Fast estimation of meal/insulin bolus effects in T1DM for in silico testing using hybrid approximation of physiological meal/insulin model
Sprache des Vortragstitels:
American Diabetes Association's 70th Scientific Sessions (ADA)
Sprache des Tagungstitel:
In silico testing is becoming the longer the more a sensible alternative instead of tests on animals for many applications, and in the case of T1DM a meal model (MM) has been accepted by the FDA for this use. This physiologically oriented model requires a set of parameters specific to the patient.
Two different treatments of T1DM are common, continuously insulin administration and single insulin injections. In the first case, the focus of this paper, it is possible to use a behavioural model to simplify the MM without a loss of quality of the simulated blood glucose behaviour.
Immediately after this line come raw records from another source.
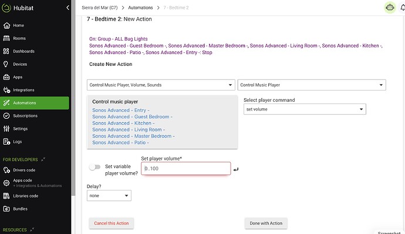Open Rooms via its sidebar icon
405x234 pixels.
coord(6,38)
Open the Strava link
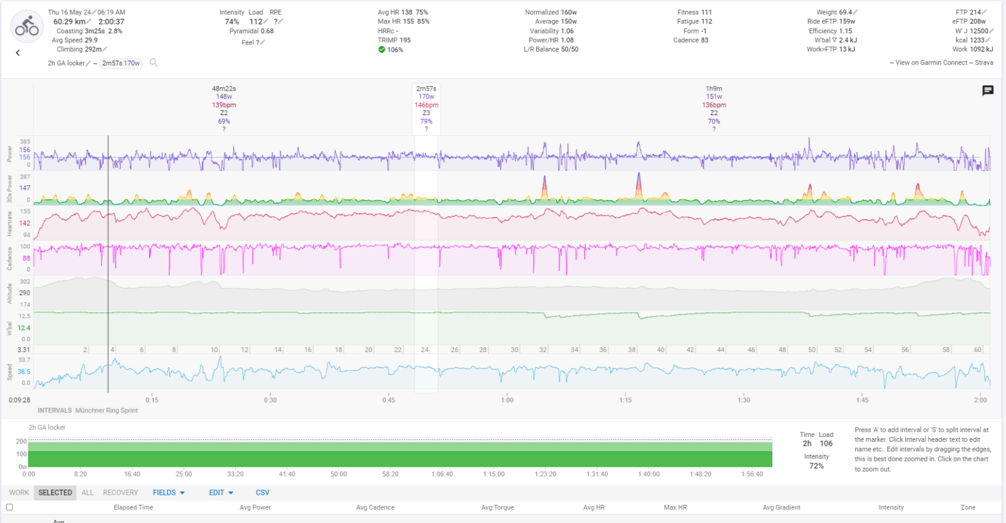 [984, 63]
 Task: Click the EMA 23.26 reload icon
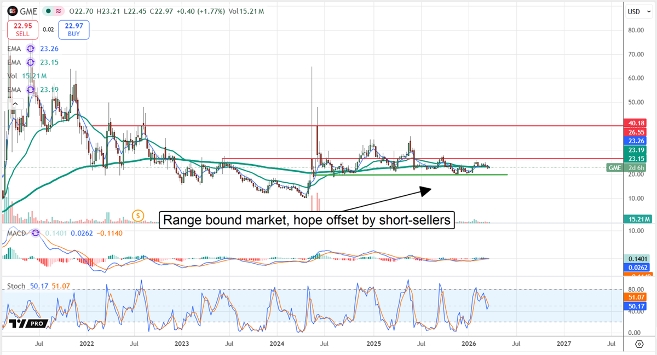tap(31, 49)
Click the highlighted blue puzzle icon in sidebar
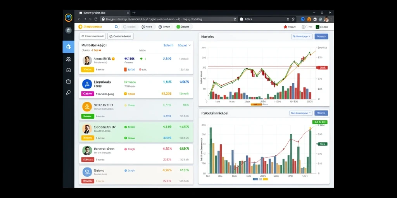Image resolution: width=397 pixels, height=198 pixels. (68, 47)
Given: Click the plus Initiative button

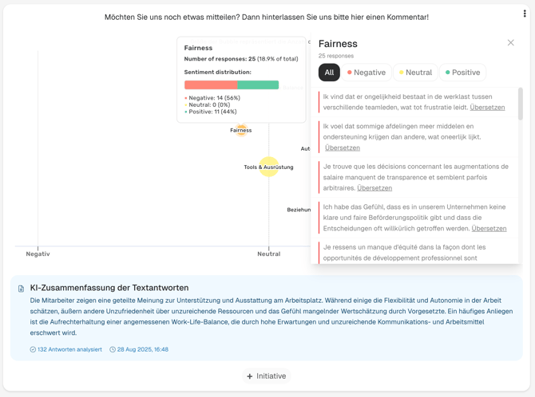Looking at the screenshot, I should click(x=268, y=376).
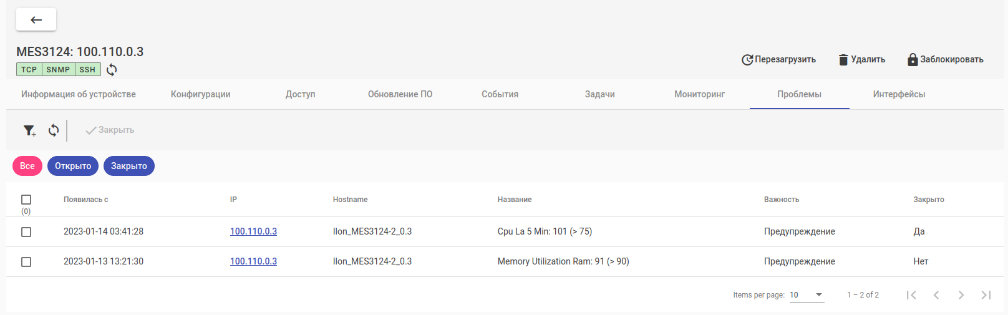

To this end, this paper proposes the use of a hybrid model (HM), which uses distribution functions instead of a compartment structure like the MM, to approximate the original MM. In the case of an insulin pump, the proposed method can be used to simulate the insulin peaks.
To test the result, 1 identification and 15 validation datasets have been created with the MM using a realistic and physiologically correct set of parameters for the MM, each of the length of 2 days. The input values are 0-120 g for CHO and 0-40 units for insulin. The inputs have been combined randomly, the time windows of the meals are 7:00-10:30 for breakfast, 11:00-16:00 for lunch and 17:00-21:00 for dinner. The mean fit value for the 15 validation dataset is 81.34±10.59%. Figure 1 shows the result of a validation dataset compared with the output of the MM: the loss of precision is only limited and very local, ands concerns for instance the second peak after the lunch, the important features for the use in diabetes therapy like the increases, the descents and the duration of the blood glucose after a meal are well reproduced.
While the MM requires 35 parameters, the HM requires only 8. This is especially important if the model is used inside an optimization loop.